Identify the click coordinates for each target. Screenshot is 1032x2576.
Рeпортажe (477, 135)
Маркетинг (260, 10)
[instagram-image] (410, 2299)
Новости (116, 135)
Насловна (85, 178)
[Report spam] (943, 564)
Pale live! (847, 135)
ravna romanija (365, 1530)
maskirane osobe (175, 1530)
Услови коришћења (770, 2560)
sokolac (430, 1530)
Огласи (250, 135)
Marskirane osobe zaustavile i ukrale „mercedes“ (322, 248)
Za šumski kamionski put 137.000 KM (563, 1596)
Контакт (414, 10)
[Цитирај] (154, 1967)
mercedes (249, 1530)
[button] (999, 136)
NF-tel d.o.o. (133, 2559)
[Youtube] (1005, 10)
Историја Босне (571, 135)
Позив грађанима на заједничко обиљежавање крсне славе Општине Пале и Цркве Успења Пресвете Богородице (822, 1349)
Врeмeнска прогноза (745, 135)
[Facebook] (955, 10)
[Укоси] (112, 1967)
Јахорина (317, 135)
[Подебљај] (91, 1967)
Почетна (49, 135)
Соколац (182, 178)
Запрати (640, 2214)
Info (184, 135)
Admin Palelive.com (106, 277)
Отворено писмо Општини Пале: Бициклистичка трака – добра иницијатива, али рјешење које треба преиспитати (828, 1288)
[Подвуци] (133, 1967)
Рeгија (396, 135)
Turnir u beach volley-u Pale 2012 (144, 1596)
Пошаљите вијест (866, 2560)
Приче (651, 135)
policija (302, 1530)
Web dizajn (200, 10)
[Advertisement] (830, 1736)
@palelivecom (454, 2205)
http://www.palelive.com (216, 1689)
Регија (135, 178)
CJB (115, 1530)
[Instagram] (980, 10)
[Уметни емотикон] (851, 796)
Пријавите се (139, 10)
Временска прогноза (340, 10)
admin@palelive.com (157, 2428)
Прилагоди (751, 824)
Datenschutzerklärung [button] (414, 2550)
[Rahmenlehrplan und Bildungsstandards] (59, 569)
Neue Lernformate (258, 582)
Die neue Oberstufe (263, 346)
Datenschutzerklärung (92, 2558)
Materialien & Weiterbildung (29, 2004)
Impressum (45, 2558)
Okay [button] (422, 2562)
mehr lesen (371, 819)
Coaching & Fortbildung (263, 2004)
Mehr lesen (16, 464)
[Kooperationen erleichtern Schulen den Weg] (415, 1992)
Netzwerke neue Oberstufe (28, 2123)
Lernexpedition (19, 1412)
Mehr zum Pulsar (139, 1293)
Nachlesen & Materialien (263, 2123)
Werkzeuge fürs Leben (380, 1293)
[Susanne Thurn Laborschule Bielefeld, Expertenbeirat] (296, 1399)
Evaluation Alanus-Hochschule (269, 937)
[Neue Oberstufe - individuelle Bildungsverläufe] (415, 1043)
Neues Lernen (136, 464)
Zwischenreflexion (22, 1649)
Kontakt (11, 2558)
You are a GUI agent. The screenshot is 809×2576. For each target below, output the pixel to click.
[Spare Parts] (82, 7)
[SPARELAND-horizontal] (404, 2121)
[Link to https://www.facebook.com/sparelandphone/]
***
Line by line, retype all the entries exactly as they are shown.

> Answer to the problem
Identify the click coordinates for each target. Screenshot is 1032x2576.
Рeпортажe (477, 135)
Маркетинг (260, 10)
[instagram-image] (410, 2299)
Новости (116, 135)
Насловна (85, 178)
[Report spam] (943, 564)
Pale live! (847, 135)
ravna romanija (365, 1530)
maskirane osobe (175, 1530)
Услови коришћења (770, 2560)
sokolac (430, 1530)
Огласи (250, 135)
Marskirane osobe zaustavile i ukrale „mercedes“ (322, 248)
Za šumski kamionski put 137.000 KM (563, 1596)
Контакт (414, 10)
[Цитирај] (154, 1967)
mercedes (249, 1530)
[button] (999, 136)
NF-tel d.o.o. (133, 2559)
[Youtube] (1005, 10)
Историја Босне (571, 135)
Позив грађанима на заједничко обиљежавање крсне славе Општине Пале и Цркве Успења Пресвете Богородице (822, 1349)
Врeмeнска прогноза (745, 135)
[Facebook] (955, 10)
[Укоси] (112, 1967)
Јахорина (317, 135)
[Подебљај] (91, 1967)
Почетна (49, 135)
Соколац (182, 178)
Запрати (640, 2214)
Info (184, 135)
Admin Palelive.com (106, 277)
Отворено писмо Општини Пале: Бициклистичка трака – добра иницијатива, али рјешење које треба преиспитати (828, 1288)
[Подвуци] (133, 1967)
Рeгија (396, 135)
Turnir u beach volley-u Pale 2012 (144, 1596)
Пошаљите вијест (866, 2560)
Приче (651, 135)
policija (302, 1530)
Web dizajn (200, 10)
[Advertisement] (830, 1736)
@palelivecom (454, 2205)
http://www.palelive.com (216, 1689)
Регија (135, 178)
CJB (115, 1530)
[Instagram] (980, 10)
[Уметни емотикон] (851, 796)
Пријавите се (139, 10)
Временска прогноза (340, 10)
admin@palelive.com (157, 2428)
Прилагоди (751, 824)
Datenschutzerklärung [button] (414, 2550)
[Rahmenlehrplan und Bildungsstandards] (59, 569)
Neue Lernformate (258, 582)
Die neue Oberstufe (263, 346)
Datenschutzerklärung (92, 2558)
Materialien & Weiterbildung (29, 2004)
Impressum (45, 2558)
Okay [button] (422, 2562)
mehr lesen (371, 819)
Coaching & Fortbildung (263, 2004)
Mehr lesen (16, 464)
[Kooperationen erleichtern Schulen den Weg] (415, 1992)
Netzwerke neue Oberstufe (28, 2123)
Lernexpedition (19, 1412)
Mehr zum Pulsar (139, 1293)
Nachlesen & Materialien (263, 2123)
Werkzeuge fürs Leben (380, 1293)
[Susanne Thurn Laborschule Bielefeld, Expertenbeirat] (296, 1399)
Evaluation Alanus-Hochschule (269, 937)
[Neue Oberstufe - individuelle Bildungsverläufe] (415, 1043)
Neues Lernen (136, 464)
Zwischenreflexion (22, 1649)
Kontakt (11, 2558)
You are a GUI agent. The screenshot is 809×2576. For each target below, output the pixel to click.
[Spare Parts] (82, 7)
[SPARELAND-horizontal] (404, 2121)
[Link to https://www.facebook.com/sparelandphone/]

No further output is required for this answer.